═════ DATA FOR THIS EXERCISE
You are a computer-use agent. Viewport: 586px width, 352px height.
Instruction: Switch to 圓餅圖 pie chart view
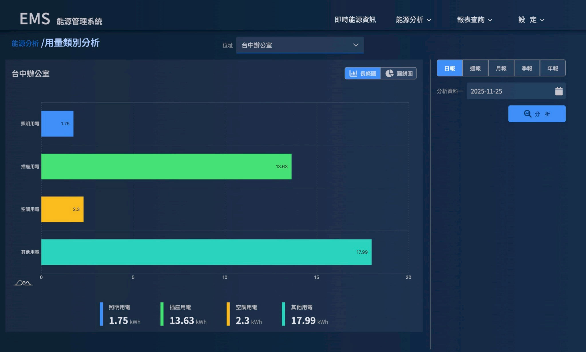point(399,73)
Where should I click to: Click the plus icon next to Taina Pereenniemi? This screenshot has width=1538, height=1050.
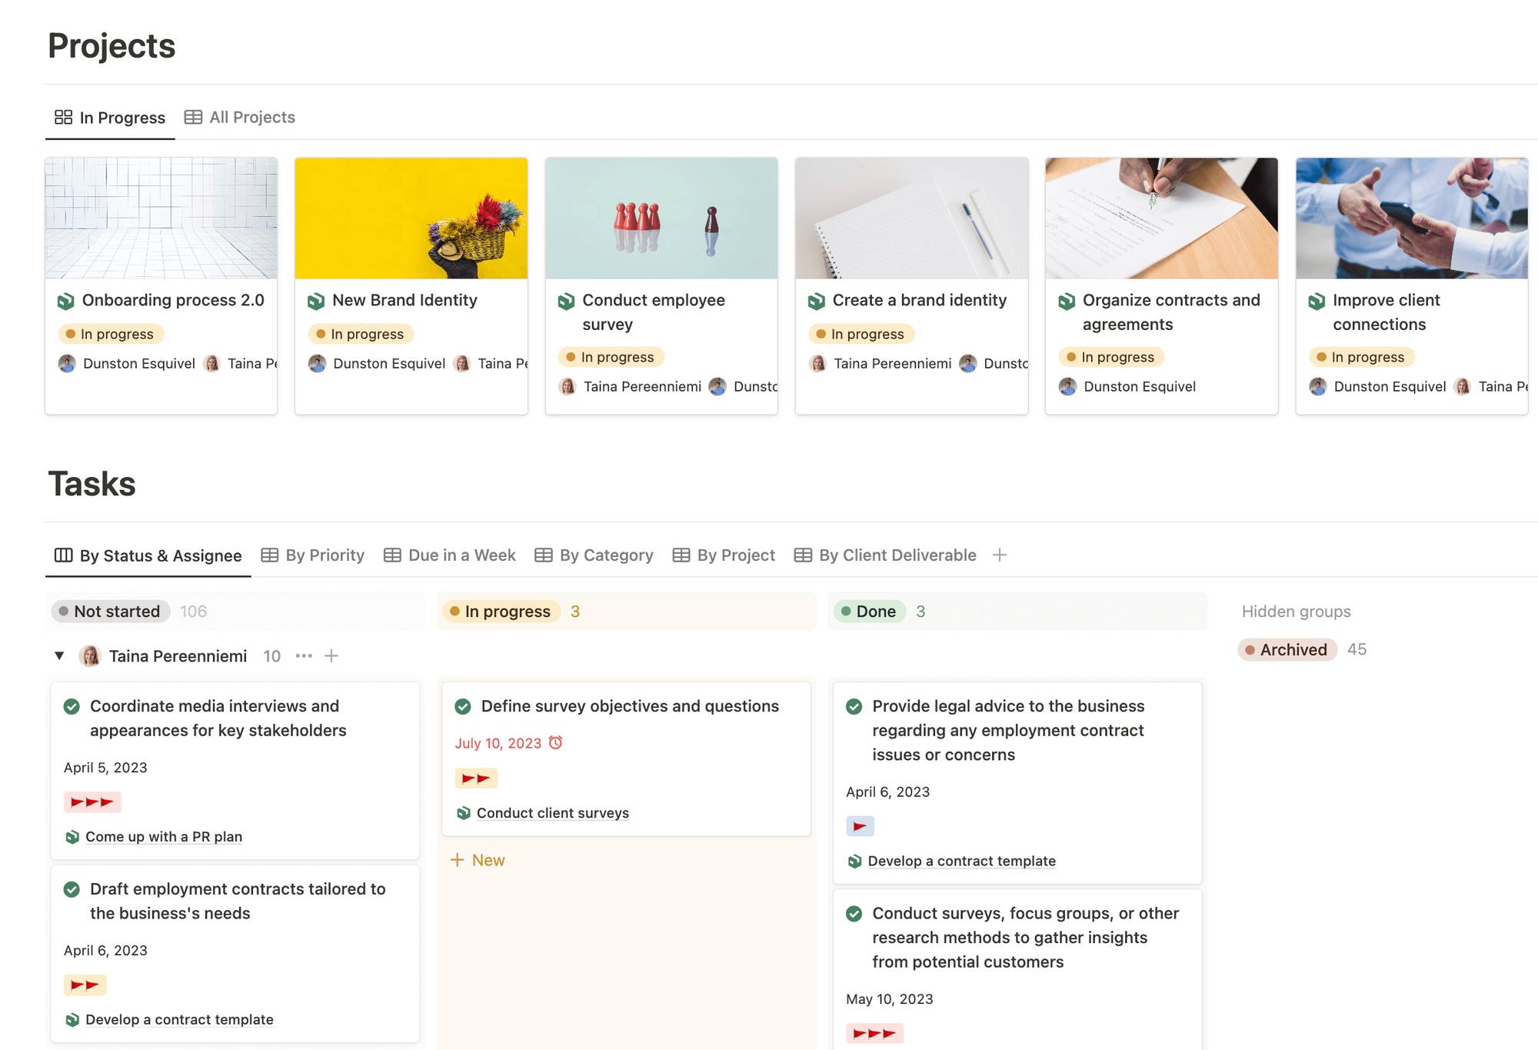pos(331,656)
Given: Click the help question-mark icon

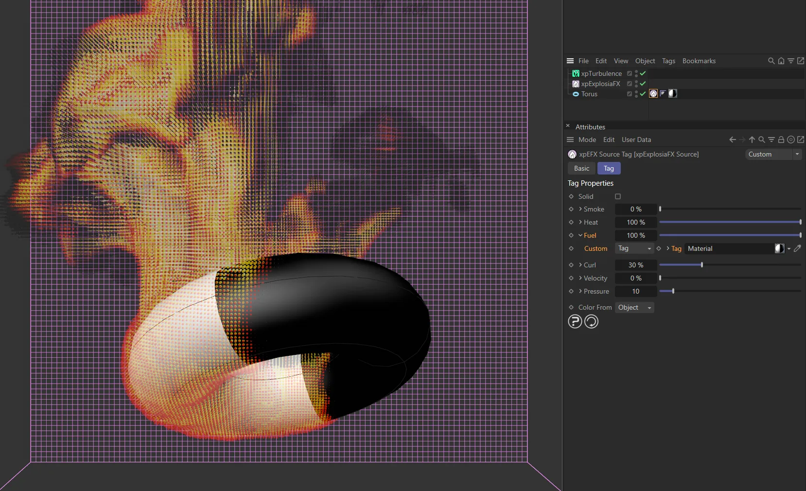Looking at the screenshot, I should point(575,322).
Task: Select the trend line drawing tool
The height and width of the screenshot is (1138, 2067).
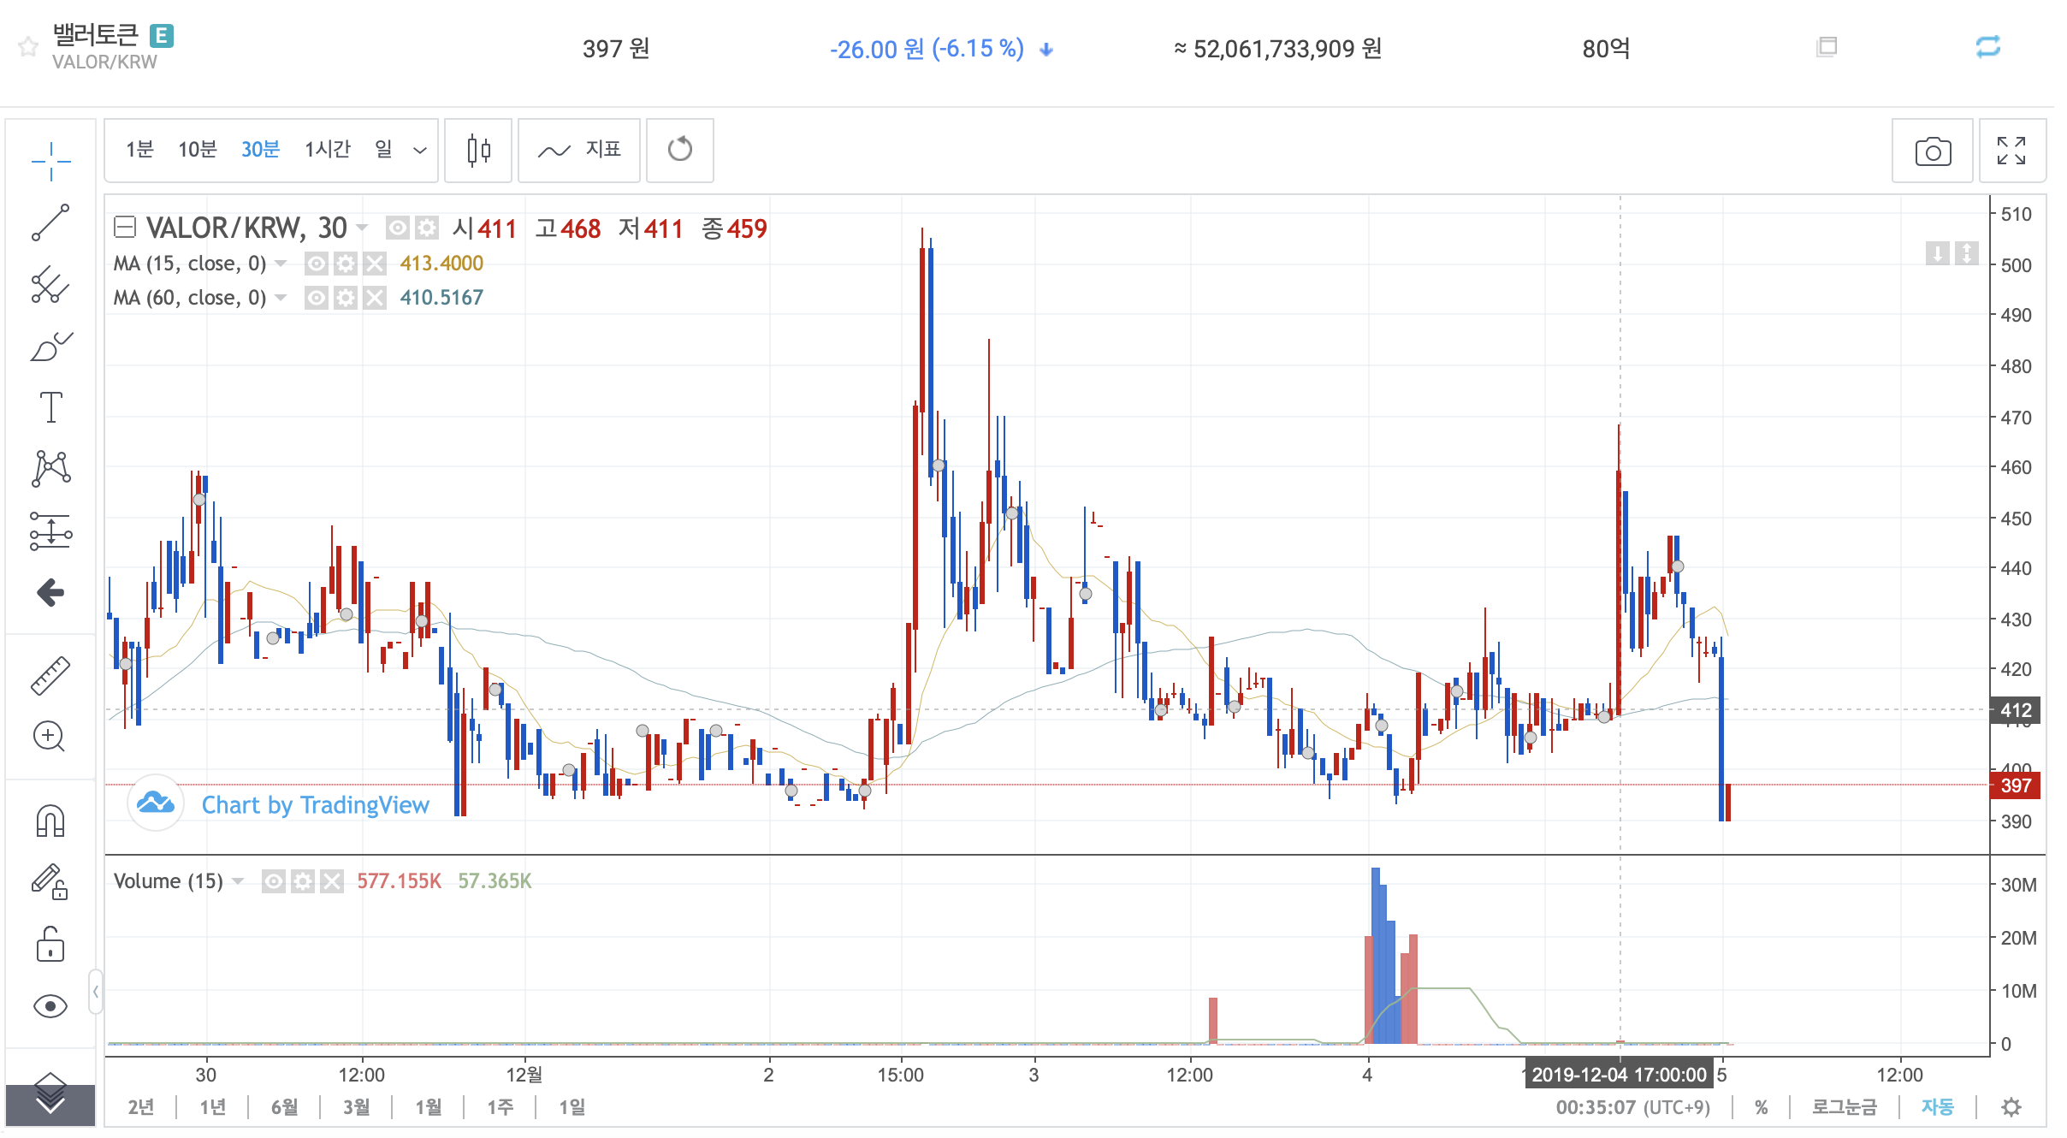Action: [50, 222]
══════════
ACTIVITY: Reproduce only the lines between the line with "Where should I" and the final line of the records, both included, so that the copy matches them exactly and contains no pictures.

TASK ANSWER:
Where should I click to: Click the plus icon next to Taina Pereenniemi? This screenshot has width=1538, height=1050.
pos(331,656)
Given: Click the help question-mark icon

Looking at the screenshot, I should point(575,322).
Task: Select the trend line drawing tool
The height and width of the screenshot is (1138, 2067).
Action: [50, 222]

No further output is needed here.